本発明者らによって行われた別の観察では、2つのパロマミン成分がメチレン架橋により3’−酸素においてつながれる本質的にはパロマミンの二量体である以前に報告された化合物NB33が含まれる。NB33は真核生物リボソームに対して高特異的であり、タンパク質合成を1.1mMのIC50 Euk値によって阻害し、これはG418(2.0mMのIC50 Euk)のほぼ2倍である。しかしながら、NB33は読み過ごし活性をほとんど有しておらず、このことは、その阻害機構が、読み過ごし活性を示す既知のアミノグリコシドおよび本発明のいくつかの実施形態による化合物の阻害機構とは異なることを示している。したがって、アミノグリコシドの阻害効力を単に増大しても、増大した読み過ごし活性は必ずしも付随しないことが結論された。そのような相関は、同じ機構を有する、すなわち、校正プロセスの忠実性を有する翻訳プロセスを阻害するそのようなアミノグリコシド化合物について考慮されるべきである。実際、NB33と、ヒトA部位tRNAオリゴヌクレオチドモデルとの相互作用に関する最近の研究では、NB33が、非デコーディング時の立体配座においてA部位と結合し、それを安定化し、そのようなものとして、リボソーム転位段階を阻止することが明らかにされた。

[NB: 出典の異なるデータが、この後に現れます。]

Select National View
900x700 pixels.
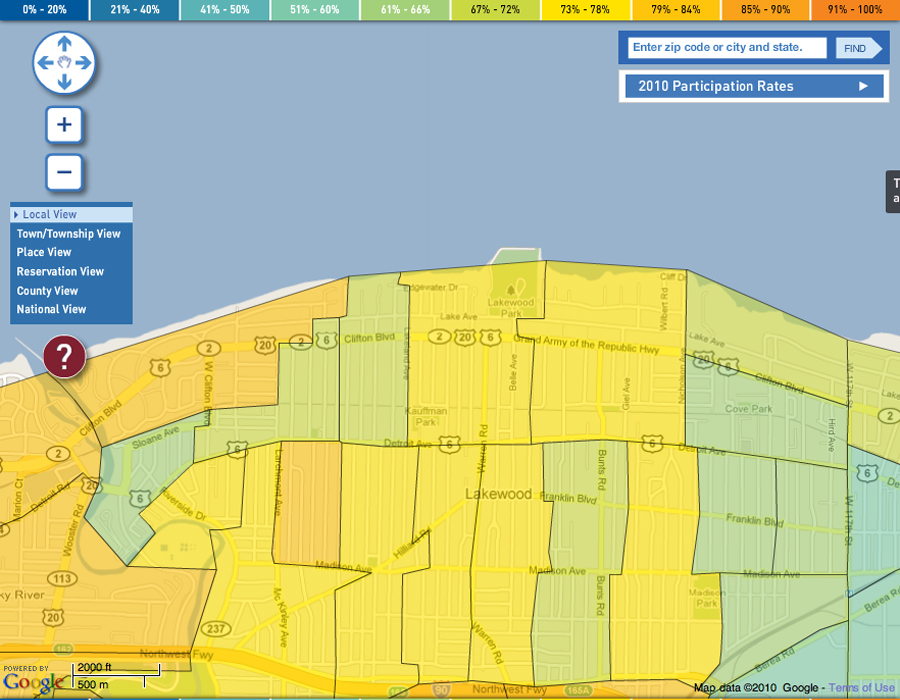pos(51,310)

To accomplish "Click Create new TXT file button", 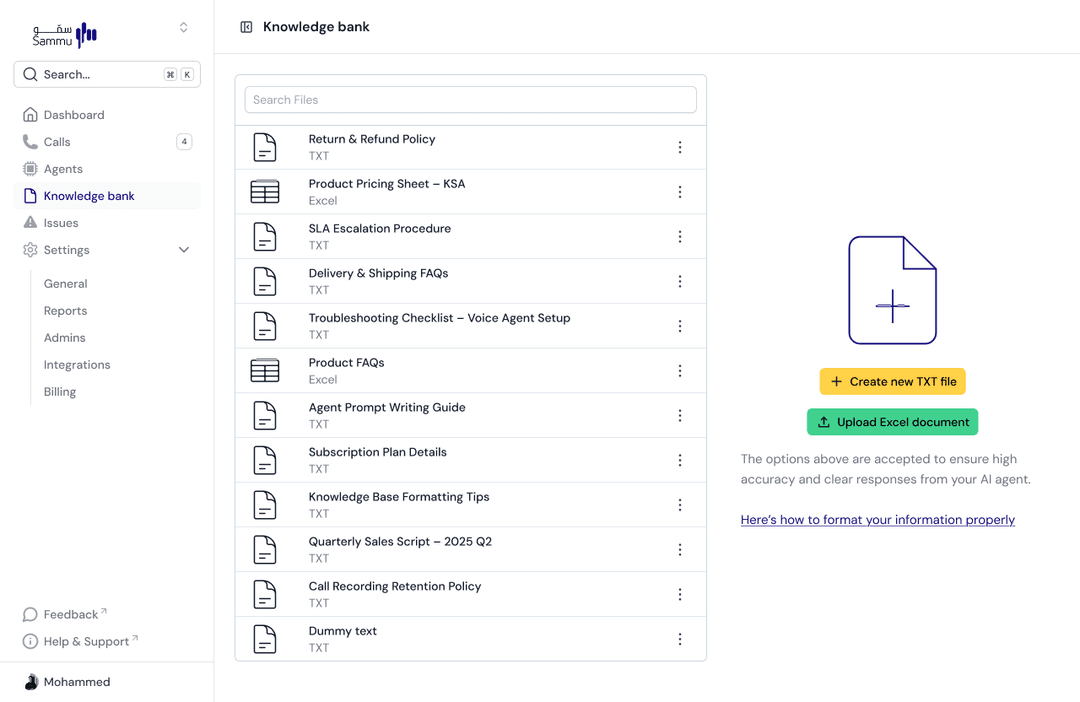I will (x=892, y=381).
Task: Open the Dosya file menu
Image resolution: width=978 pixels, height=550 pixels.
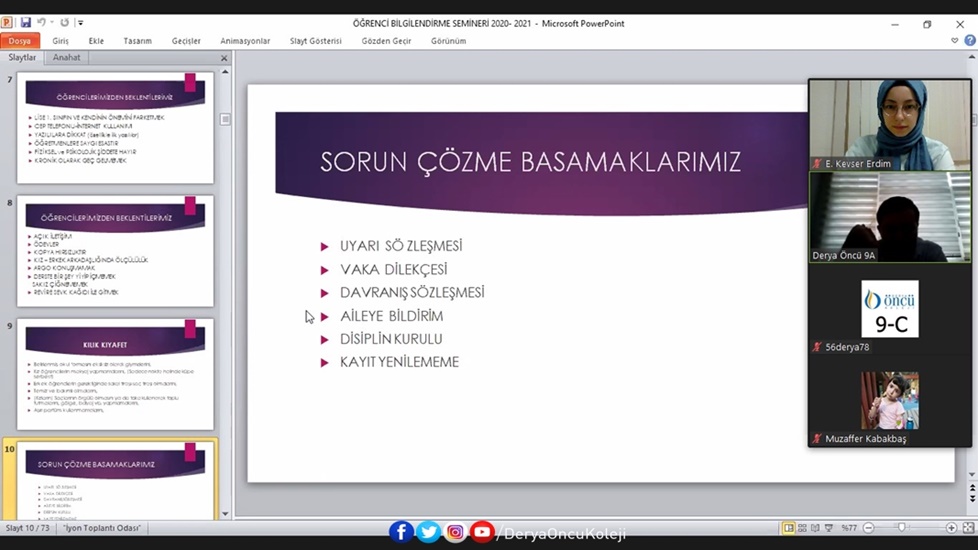Action: [20, 41]
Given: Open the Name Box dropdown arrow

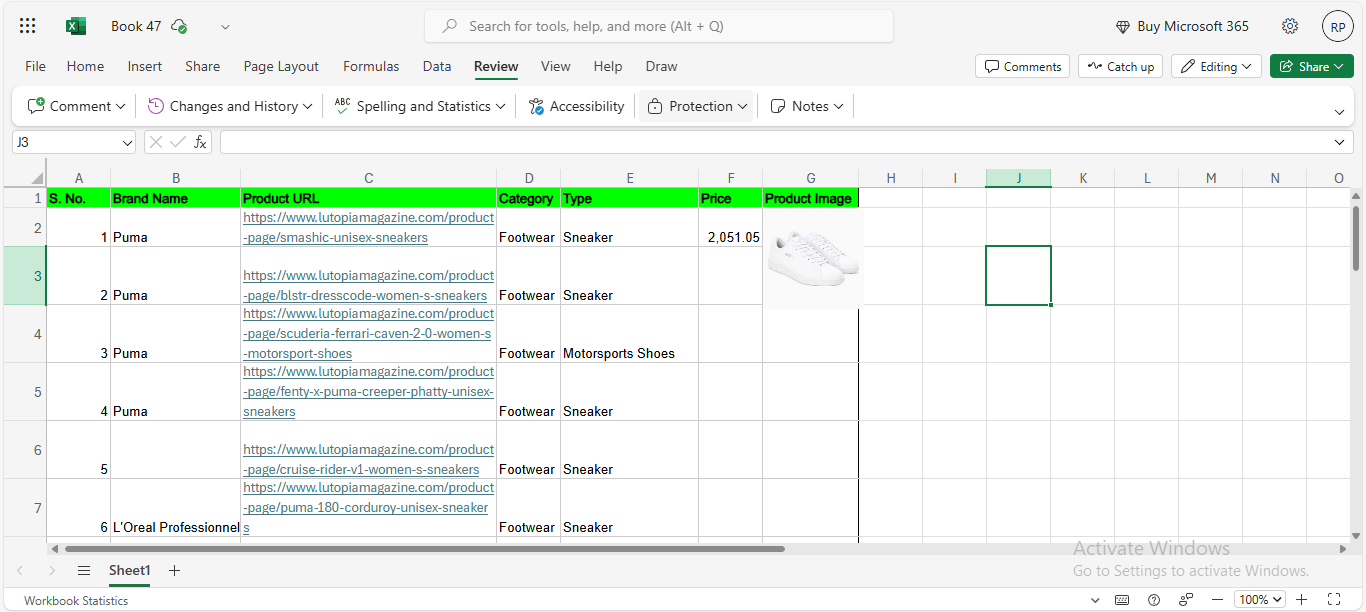Looking at the screenshot, I should 127,143.
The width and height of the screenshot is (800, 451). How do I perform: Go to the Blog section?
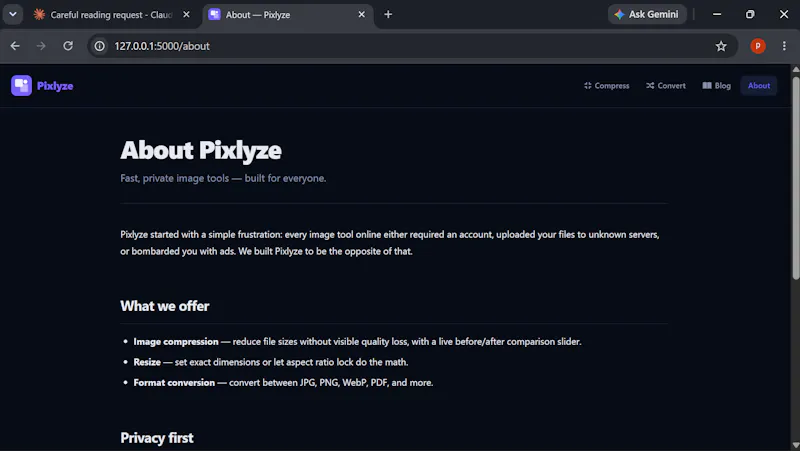coord(716,86)
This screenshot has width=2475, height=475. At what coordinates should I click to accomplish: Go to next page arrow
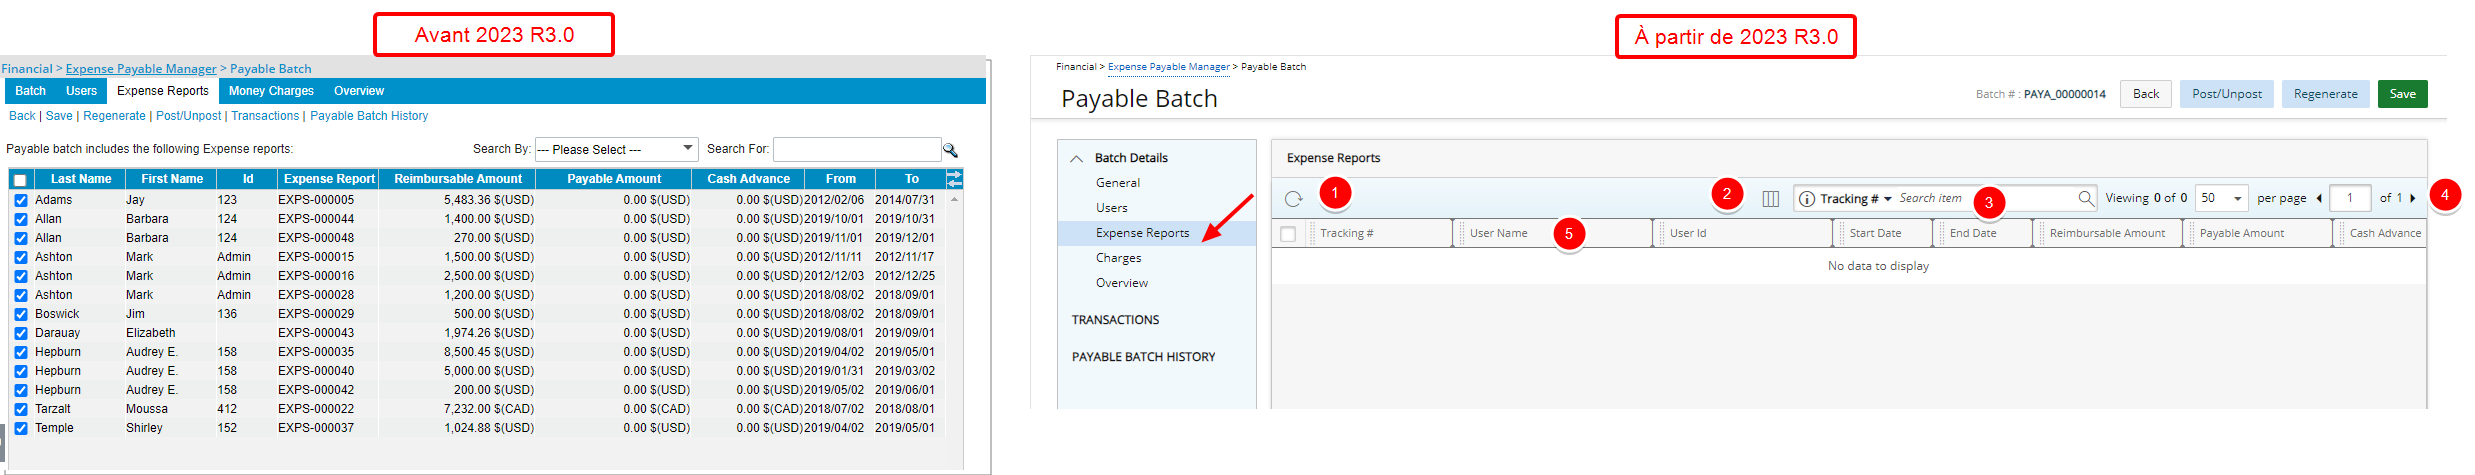2412,198
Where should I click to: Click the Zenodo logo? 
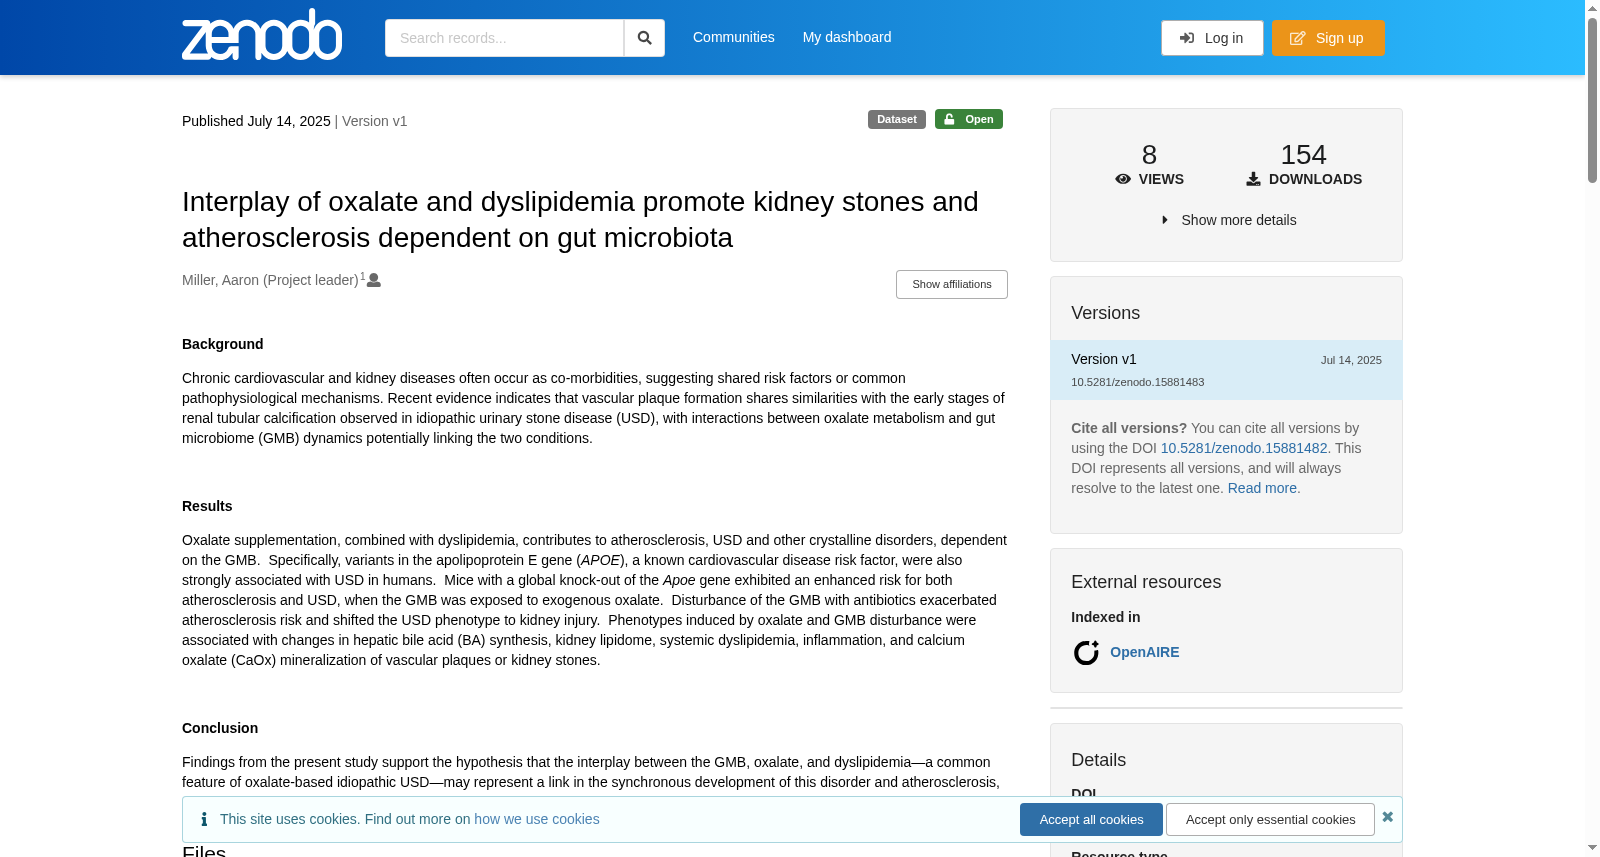pos(262,35)
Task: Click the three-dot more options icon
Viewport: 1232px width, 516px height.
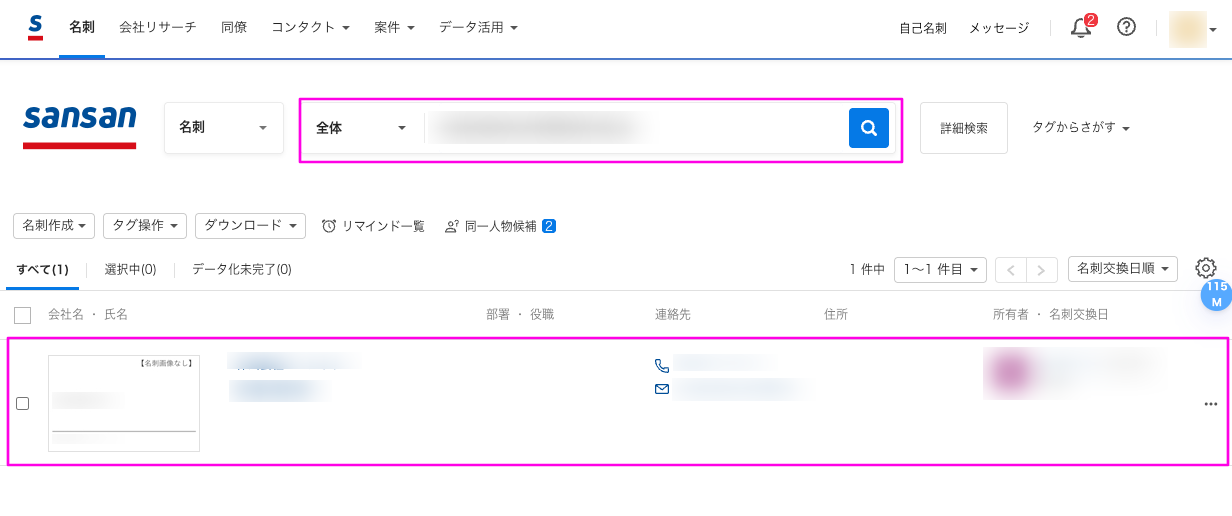Action: click(1210, 404)
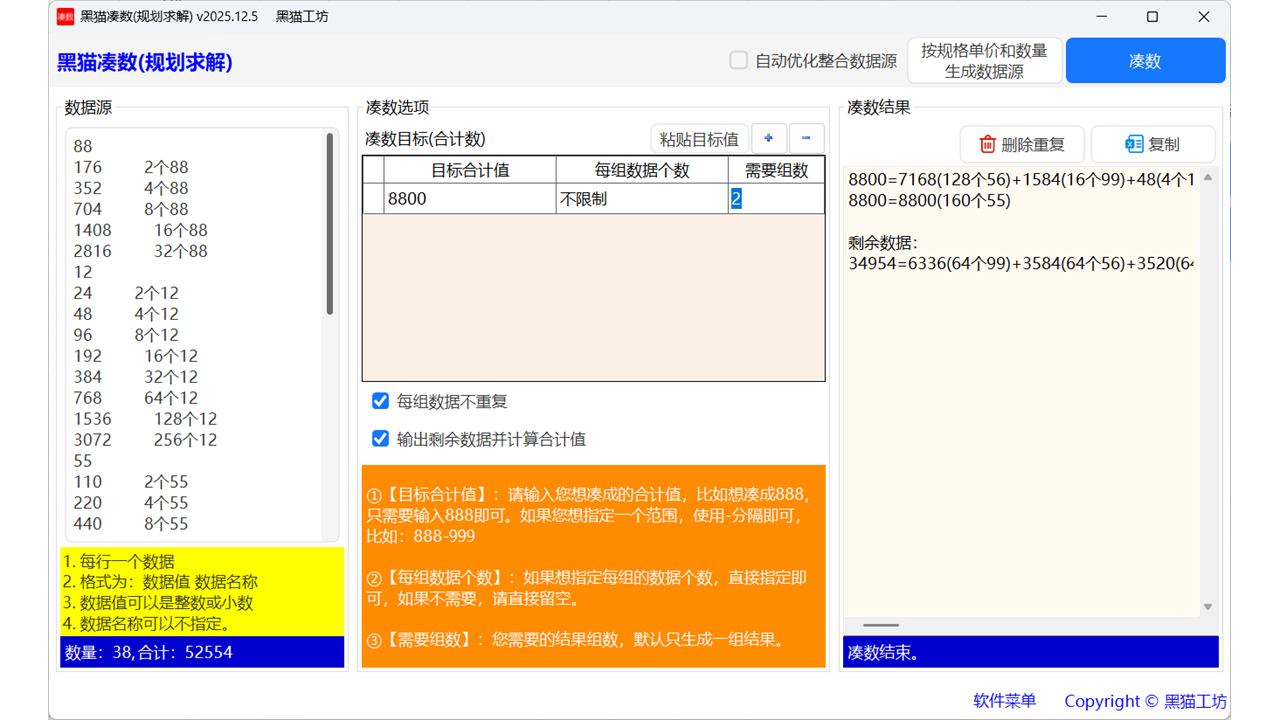
Task: Click the 删除重复 button
Action: tap(1022, 144)
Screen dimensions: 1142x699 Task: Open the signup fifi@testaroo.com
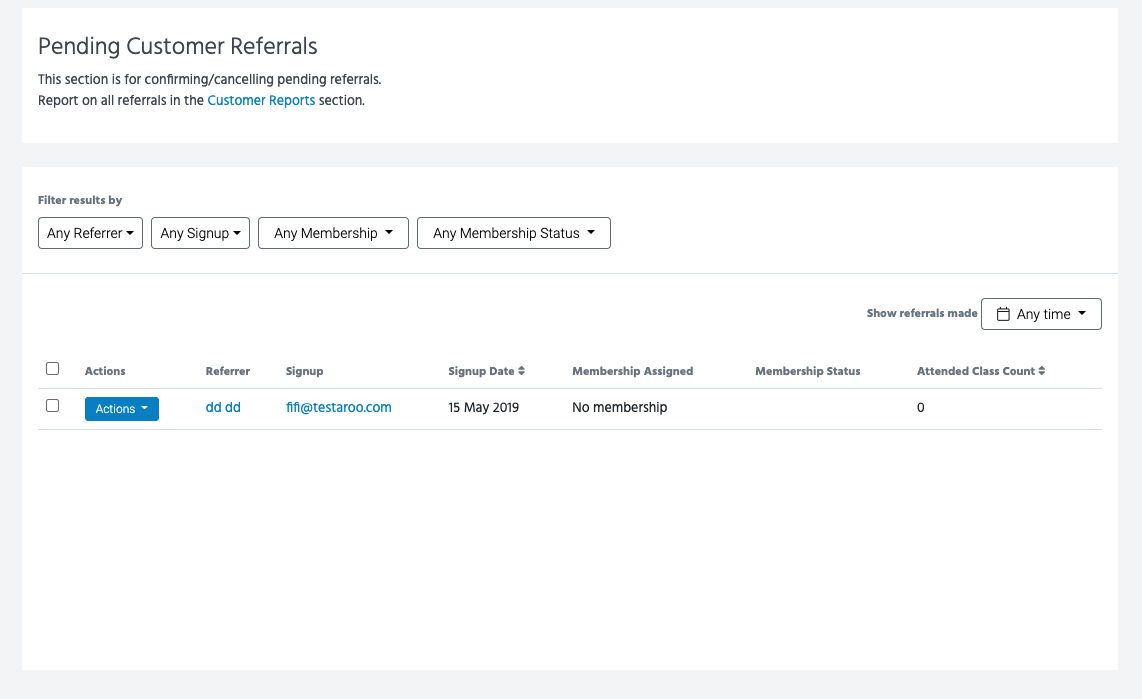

本発明はその特定の実施態様によって説明してきたが、多くの別法、変更および変形があることは当業者には明らかであることは明白である。従って、本発明は、本願の請求項の精神と広い範囲の中に入るこのような別法、変更および変形すべてを包含するものである。
本明細書で挙げた刊行物、特許および特許出願はすべて、個々の刊行物、特許および特許出願が各々あたかも具体的にかつ個々に引用提示されているのと同程度に、全体を本明細書に援用するものである。さらに、本願で引用または確認したことは本発明の先行技術として利用できるという自白とみなすべきではない。節の見出しが使用されている程度まで、それらは必ずしも限定であると解釈されるべきではない。